The result should be the lines from the one holding "Given: Click the" to the end of the records below, repeated exactly. No pictures.

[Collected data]
----

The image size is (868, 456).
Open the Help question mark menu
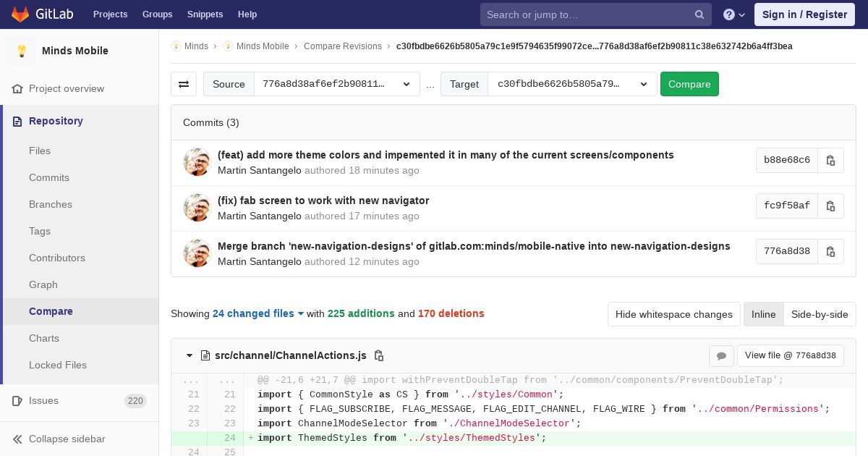click(x=733, y=14)
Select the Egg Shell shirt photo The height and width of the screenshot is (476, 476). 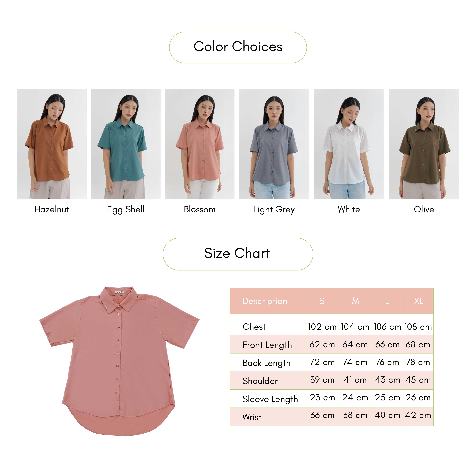tap(126, 144)
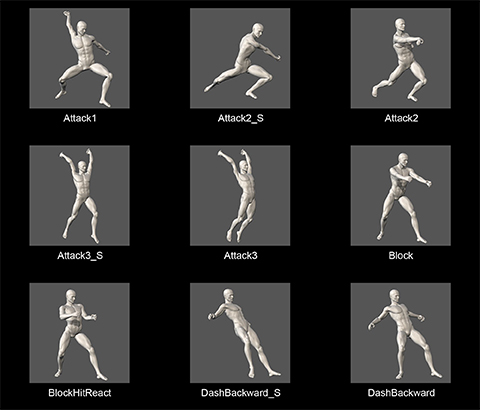
Task: Click the Attack2_S caption
Action: pos(240,119)
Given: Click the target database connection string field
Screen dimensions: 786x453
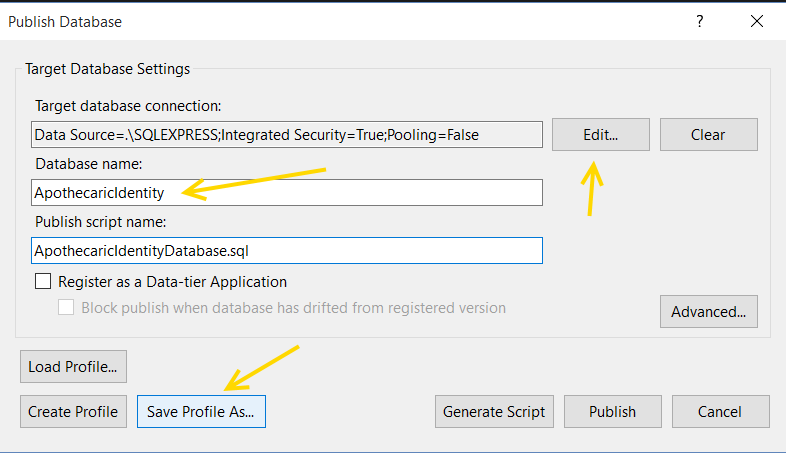Looking at the screenshot, I should pos(286,134).
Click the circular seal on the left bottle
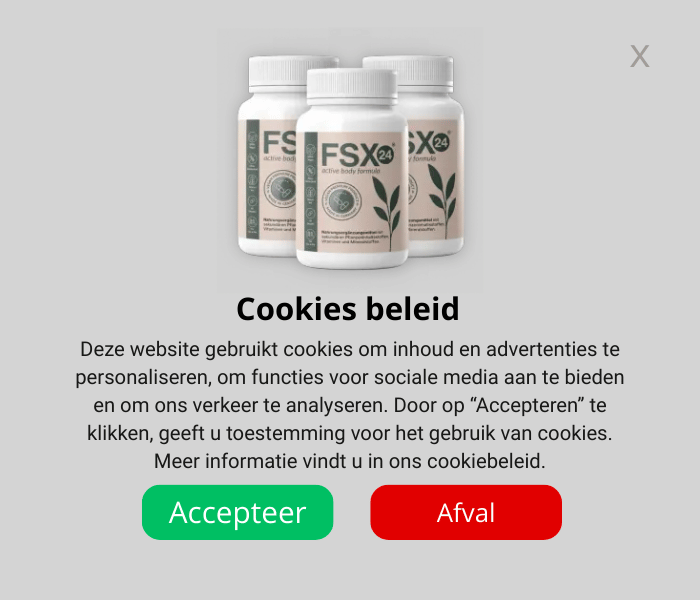 pos(281,189)
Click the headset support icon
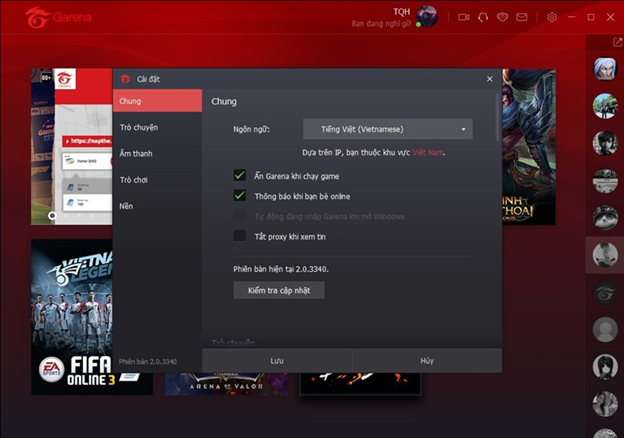 [x=483, y=17]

----

## Solution to this problem
Given: Click the target database connection string field
Screen dimensions: 786x453
Looking at the screenshot, I should pos(286,134).
Click the circular seal on the left bottle
 pos(281,189)
Click the headset support icon
 [x=483, y=17]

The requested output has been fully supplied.